Ballet dancers perform ably in so-so program
Final work does little to inspire, motivate.
Miami City Ballet opened the final program of its 2017–18 season at the Kravis Center on Friday night. It was a solid evening of dance in a less-than-thrilling program.
The company presented Apollo (created by George Balanchine in 1928), Concerto DSCH
(an Alexei Ratmansky ballet from 2008) and La Valse (choreographed by Balanchine in 1951). It was a pleasure to have the illustrious Ormsby Wilkins, who serves as music director at American Ballet Theatre, as a guest conductor for Program IV.
The troupe’s presentation of Apollo is interesting from a historical perspective. Notable as Balanchine’s earliest extant work, Apollo’s composition is a revelation of the choreographer’s unique ability to tell a story (in this case based on Greek mythology) through the use of minimalist costuming and sets, sculptural poses and simple gestures. As noted in the program, Miami City Ballet restores to the ballet its original birth scene and original staging for the final ascent to Mount Olympus.

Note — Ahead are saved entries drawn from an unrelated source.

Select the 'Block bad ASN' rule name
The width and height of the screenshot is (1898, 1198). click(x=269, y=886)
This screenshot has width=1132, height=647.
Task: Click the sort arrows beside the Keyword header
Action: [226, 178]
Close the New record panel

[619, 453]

These additions make the ballet feel more complete. Renan Cerdeiro danced the role of Apollo, accompanied by Tricia Albertson, Jennifer Lauren and Emily Bromberg as Terpsichore, Polyhymnia and Calliope, respectively. The four dancers performed their roles effectively.
The second work, Concerto DSCH, was set to music by Dmitri Shostakovich. The piece was technically challenging with a great deal of classical partnering for the men and quick footwork for the women. Ironically, this work appeared more dated than it is.
Perhaps the costume design — which consists of dance dresses for the women and Greco-Roman-style unitards for the men — gives the impression the ballet was created in the 1970s or 1980s rather than in 2008. Regardless, the dancers committed to the work as they typically do.
The ballet was performed with precision and attack by the entire cast.
Simone Messmer and Jovani Furlan were the highlight of DSCH, performing the central pas de deux.
La Valse was an anticlimactic way to close the season. Had the final piece been more dynamic, it may have changed the overall impression of Program IV. While the costumes and scenery are beautifully executed, the music and choreography do little to inspire or motivate. The introduction of a “death figure” and the ensuing struggle and consequence add a touch of drama and curiosity to the ballet, but overall, La Valse deflated what might have been a grand finale of the company’s season.
Miami City Ballet’s final performance of this program is at 1 p.m. today.
Miami City Ballet dancers finish the season’s final program at the Kravis Center with a performance at 1 p.m. today.